WHAT THE TASK REQUIRES >> Could you reproduce, word for word, everything below from the line containing "Task: Open the TWS_PLEDIS username link" down to the line containing "Click the search", with both of those lines included and no others?

INFORMATION GIVEN >>
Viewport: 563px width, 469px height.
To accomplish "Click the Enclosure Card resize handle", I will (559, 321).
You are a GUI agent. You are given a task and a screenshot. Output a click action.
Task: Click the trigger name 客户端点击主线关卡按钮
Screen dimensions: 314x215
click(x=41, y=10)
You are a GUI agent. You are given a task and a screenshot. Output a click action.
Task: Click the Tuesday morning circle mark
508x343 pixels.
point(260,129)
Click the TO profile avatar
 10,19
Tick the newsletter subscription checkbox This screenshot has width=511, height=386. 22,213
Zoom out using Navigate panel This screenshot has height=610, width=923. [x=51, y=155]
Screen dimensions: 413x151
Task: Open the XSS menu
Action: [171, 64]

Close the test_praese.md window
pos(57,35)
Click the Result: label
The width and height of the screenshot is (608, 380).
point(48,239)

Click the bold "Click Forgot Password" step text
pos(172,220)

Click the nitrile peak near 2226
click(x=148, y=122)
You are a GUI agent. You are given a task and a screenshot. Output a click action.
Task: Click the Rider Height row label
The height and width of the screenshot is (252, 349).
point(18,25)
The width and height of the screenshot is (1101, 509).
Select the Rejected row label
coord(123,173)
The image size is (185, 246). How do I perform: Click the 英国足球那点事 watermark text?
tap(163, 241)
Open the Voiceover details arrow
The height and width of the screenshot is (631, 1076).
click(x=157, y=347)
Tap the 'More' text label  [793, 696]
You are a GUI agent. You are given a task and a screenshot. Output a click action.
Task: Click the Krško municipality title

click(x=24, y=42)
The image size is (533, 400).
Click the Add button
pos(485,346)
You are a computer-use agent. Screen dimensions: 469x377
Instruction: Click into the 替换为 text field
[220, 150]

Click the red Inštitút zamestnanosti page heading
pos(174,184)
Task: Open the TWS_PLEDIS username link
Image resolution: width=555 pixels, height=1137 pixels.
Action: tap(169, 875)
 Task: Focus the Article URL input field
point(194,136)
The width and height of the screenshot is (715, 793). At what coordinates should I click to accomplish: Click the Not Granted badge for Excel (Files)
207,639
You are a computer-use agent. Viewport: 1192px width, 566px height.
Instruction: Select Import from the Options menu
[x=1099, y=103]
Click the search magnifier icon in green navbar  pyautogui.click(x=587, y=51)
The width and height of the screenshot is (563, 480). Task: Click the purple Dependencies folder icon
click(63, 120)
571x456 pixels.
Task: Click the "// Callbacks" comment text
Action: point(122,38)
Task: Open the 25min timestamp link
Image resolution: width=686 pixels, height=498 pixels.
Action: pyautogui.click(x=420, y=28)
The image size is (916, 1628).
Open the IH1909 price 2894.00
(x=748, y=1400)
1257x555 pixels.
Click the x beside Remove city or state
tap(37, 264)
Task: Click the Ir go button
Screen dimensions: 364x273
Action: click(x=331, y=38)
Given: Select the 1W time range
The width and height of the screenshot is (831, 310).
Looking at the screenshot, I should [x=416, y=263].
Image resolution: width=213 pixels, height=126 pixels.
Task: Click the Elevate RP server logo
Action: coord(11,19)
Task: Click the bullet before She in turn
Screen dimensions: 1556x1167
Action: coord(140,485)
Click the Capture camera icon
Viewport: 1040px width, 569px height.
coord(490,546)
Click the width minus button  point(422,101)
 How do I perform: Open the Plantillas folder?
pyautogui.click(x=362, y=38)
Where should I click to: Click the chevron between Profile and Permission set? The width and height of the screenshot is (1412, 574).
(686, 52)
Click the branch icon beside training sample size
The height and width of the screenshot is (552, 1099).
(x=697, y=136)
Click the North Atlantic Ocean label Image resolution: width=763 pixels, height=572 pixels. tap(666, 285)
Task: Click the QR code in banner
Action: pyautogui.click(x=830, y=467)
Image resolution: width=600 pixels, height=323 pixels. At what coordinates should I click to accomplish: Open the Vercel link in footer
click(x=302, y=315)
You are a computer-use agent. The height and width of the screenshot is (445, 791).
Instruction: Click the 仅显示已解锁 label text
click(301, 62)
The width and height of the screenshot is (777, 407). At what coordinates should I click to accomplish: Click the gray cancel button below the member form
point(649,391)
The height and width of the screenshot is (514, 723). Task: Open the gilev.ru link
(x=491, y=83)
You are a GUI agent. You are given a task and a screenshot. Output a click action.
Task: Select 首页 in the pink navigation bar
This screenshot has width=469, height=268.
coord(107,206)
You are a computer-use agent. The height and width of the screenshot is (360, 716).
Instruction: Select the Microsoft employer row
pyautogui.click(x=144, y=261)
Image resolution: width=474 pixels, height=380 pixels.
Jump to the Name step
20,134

SOLUTION TO THE PROBLEM >>
Task: Open the TWS_PLEDIS username link
Image resolution: width=555 pixels, height=1137 pixels.
Action: tap(169, 875)
 Task: Focus the Article URL input field
point(194,136)
The width and height of the screenshot is (715, 793). At what coordinates should I click to accomplish: Click the Not Granted badge for Excel (Files)
207,639
You are a computer-use agent. Viewport: 1192px width, 566px height.
Instruction: Select Import from the Options menu
[x=1099, y=103]
Click the search magnifier icon in green navbar  pyautogui.click(x=587, y=51)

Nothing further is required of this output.